* [KETENTUAN LATIHAN]:
• A. Tentukan apakah setiap pernyataan berikut sesuai dengan berita tentang izin tambang bermasalah. Jawab "ya" atau "tidak" untuk masing-masing, lalu kutip kata-kata dari berita itu yang menjadi penentunya. (i) Busyro menyebut ada sedikitnya 400 izin usaha tambang yang bermasalah. (ii) Sebagian besar penikmat izin tambang itu adalah pihak dalam negeri. (iii) Menurut Busyro, Indonesia sebagai negara hukum disokong tiga pilar.
• B. Teruskan berita tentang izin tambang bermasalah, mulai setelah kalimat terakhirnya.

╭─ BAGIAN DOKUMEN

JAKARTA – Wakil Ketua Komisi Pemberantasan Korupsi (KPK) Busyro Muqoddas mengungkapkan, terdapat sedikitnya 400 izin usaha tambang yang bermasalah. Sebagian besar yang menikmati izin tambang itu adalah asing. Menurutnya hal itu merupakan akibat dari cara berpolitik yang ada hanya melahirkan demokrasi yang cacat dan terlalu prosedural.
“Ini bukan kita anti asing, namun fakta negara kita sedang dalam penggerusan demokrasi,” kata Busyro saat menjadi nara sumber dalam diskusi Konferensi Nasional Masyarakat Sipil dan Penguatan Demokrasi Pasca Pemilu 2014 di JS Luwansa Hotel, Jl Rasuna Said, Kuningan, Jakarta Selatan, Selasa (25/11/2014).
.
Busryo juga mengatakan, kondisi perpolitikan di tanah air sangat berkaitan dengan penguasa modal. Sehingga, kata dia, siapa yang menguasai pasar, maka dia juga bisa menguasai parpol.
“Cukup menguasai kepala daerah dan unsur-unsur tambang (untuk berkuasa, red),” katanya.
Menurutnya, Indonesia disokong dua pilar sebagai negara hukum yakni demokrasi dan penegakan Hak Asasi Manusia (HAM). Dua pilar itu harus diimplementasikan dalam proses politik termasuk dalam membuat peraturan perundangan sistem kepolitikan kita, rermasuk dalam pemilihan kepala daerah (Pilkada).
“Hasil implementasi dua pilar tersebut melahirkan proses demokrasi. Namun sayangnya, demokrasi yang dilahirkan belum sempurna,” tandasnya.

╰─
╭─ DATA YANG DITAMPILKAN

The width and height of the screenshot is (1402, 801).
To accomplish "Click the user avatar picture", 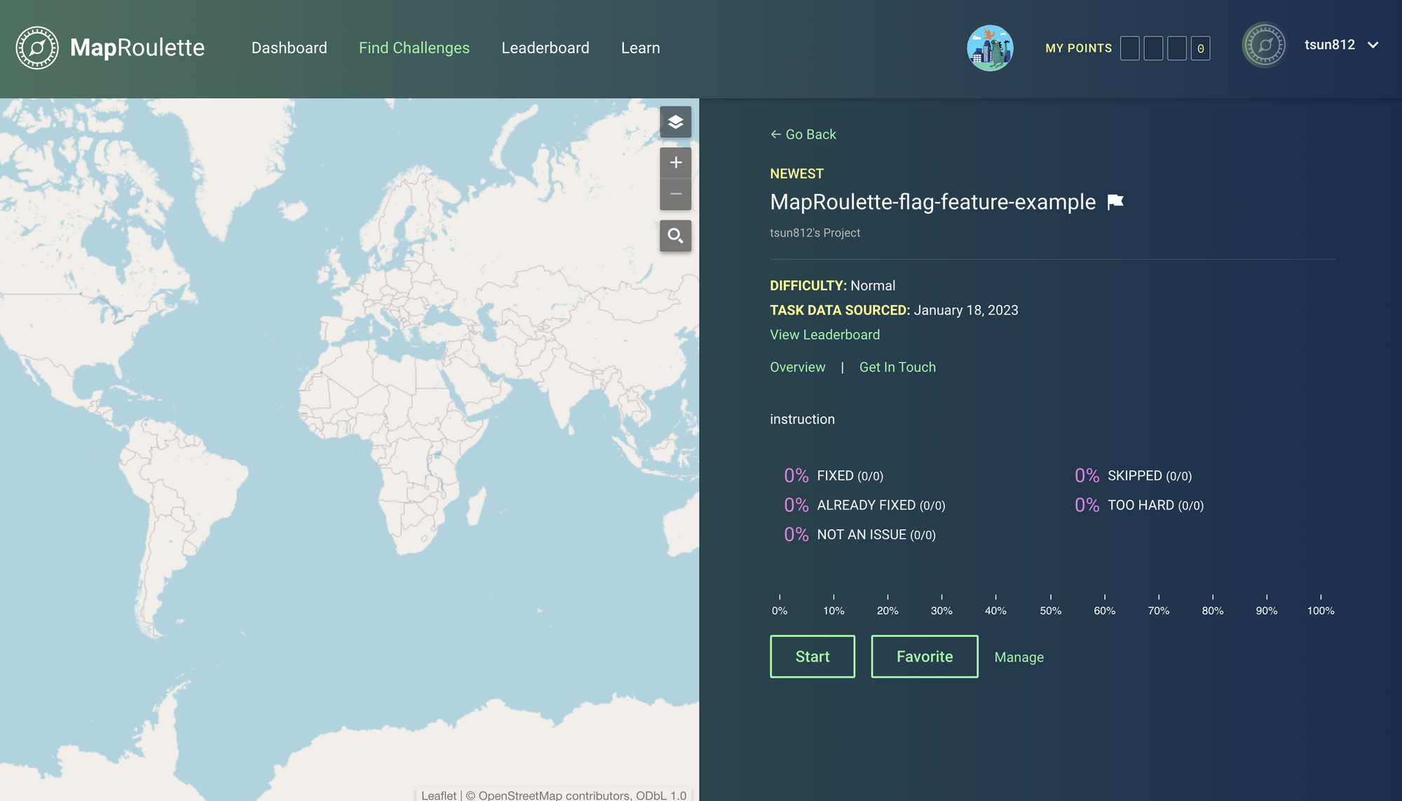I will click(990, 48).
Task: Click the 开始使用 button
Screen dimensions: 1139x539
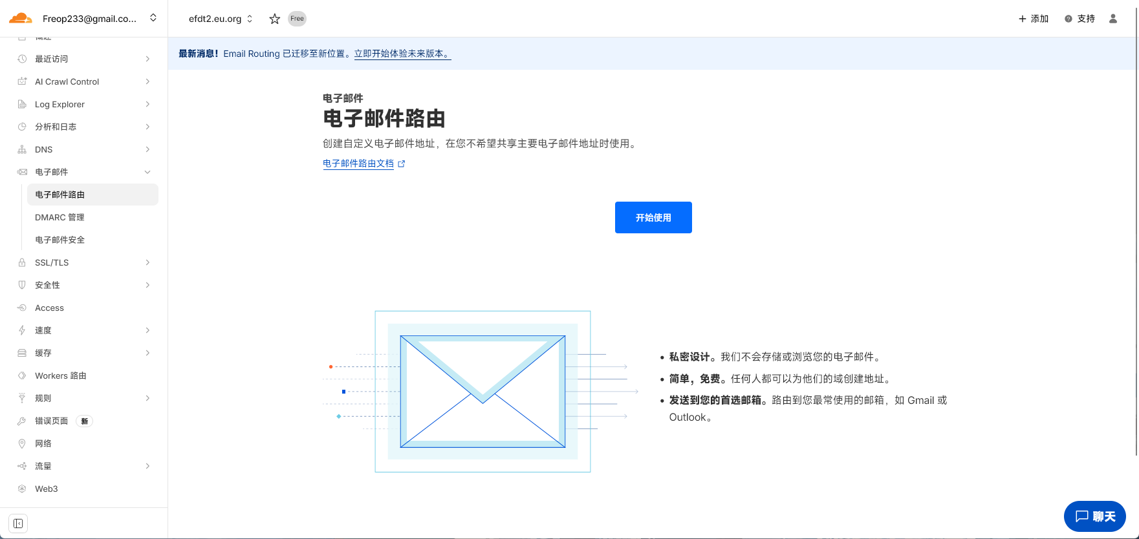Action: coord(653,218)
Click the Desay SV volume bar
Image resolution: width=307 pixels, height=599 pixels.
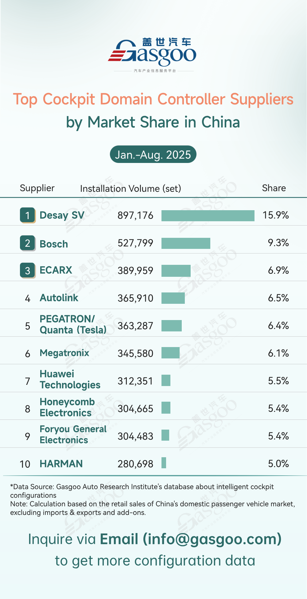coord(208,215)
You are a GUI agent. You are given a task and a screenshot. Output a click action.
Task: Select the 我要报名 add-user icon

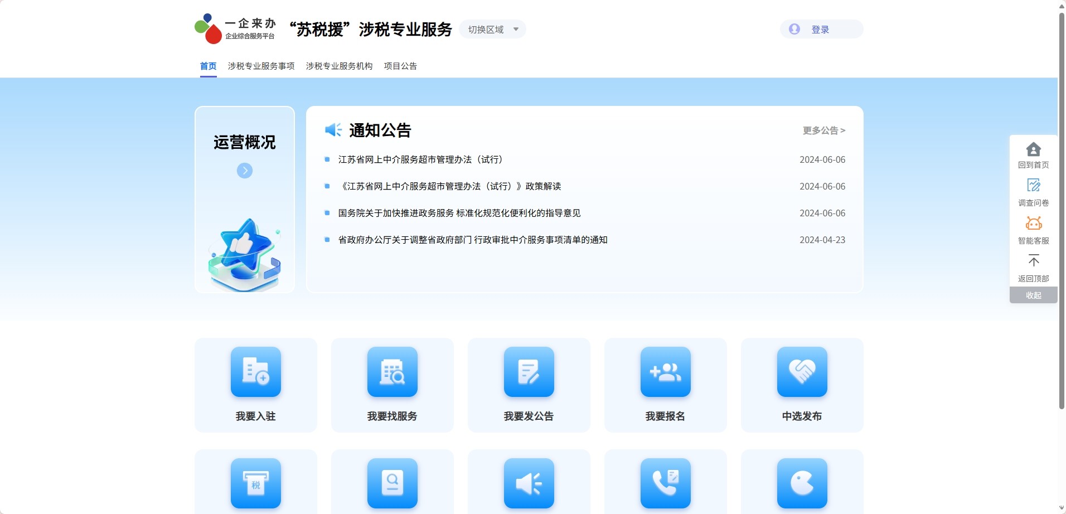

╰─

* [JAWABAN PER TUGAS]:
• A.
(i) Ya: "terdapat sedikitnya 400 izin usaha tambang yang bermasalah"
(ii) Tidak: "Sebagian besar yang menikmati izin tambang itu adalah asing"
(iii) Tidak: "Indonesia disokong dua pilar sebagai negara hukum"

• B.
Sekadar informasi, Menurut data BP Migas ada 29 blok dari 72 Minyak dan Gas (Migas) di tanah air yang akan habis masa kontrak hingga 2021 mendatang. Diantaranya, Blok Siak (Riau) dengan operator Chevron Pacific Indonesia yang akan habis tahun 2013; Blok Offshore Mahakam (Kalimantan Timur) dengan operator Total E&P Indonesia (2017), Blok Sanga-sanga (Kaltim) dengan kontraktor VICO dan Blok Southeast Sumatera yang dikelola CNOOC (2018). Di Blok Bula (Maluku) dengan operator Kalrez (2019), Blok South Jambi B yang dikelola Conoco Phillips (2020), dan Blok Muriah (Jawa Tengah) yang dikelola Petronas ( 2021).
Di Indonesia ada 60 kontraktor migas yang terkategori ke dalam tiga kelompok. Pertama, Super Major, terdiri ExxonMobile, Total Fina Elf, BP Amoco Arco, dan Texaco yang menguasai cadangan minyak 70% dan gas 80%. Kedua, Major, terdiri dari Conoco, Repsol, Unocal, Santa Fe, Gulf, Premier, Lasmo, Inpex dan Japex yang menguasai cadangan minyak 18% dan gas 15%. Ketiga, perusahaan independen; menguasai cadangan minyak 12% dan gas 5%. Dengan demikian, minyak dan gas bumi Indonesia hampir 90% telah dikuasai oleh perusahaan multinasional asing tersebut.
Sementara berdasar data British Petroleum Statistical Review, Indonesia yang hanya memiliki cadangan batu bara terbukti 4,3 miliar ton atau 0,5% dari total cadangan batu bara dunia, ternyata menjadi pemasok utama batu bara untuk China. Padahal, China memiliki cadangan batu bara terbukti 114,5 miliar ton atau setara 13,9% dari total cadangan batu bara dunia.
Semua itu terjadi lantaran liberalisasi di sektor tambang dan migas yang dimulai sejak 40 tahun lalu, dimana pemerintah telah membuka izin seluas-luasnya kepada perusahaan asing untuk mengelola tambang dan migas di Indonesia. Selama itu pula asing menikmati keuntungan yang berlimpah. (ded/lia)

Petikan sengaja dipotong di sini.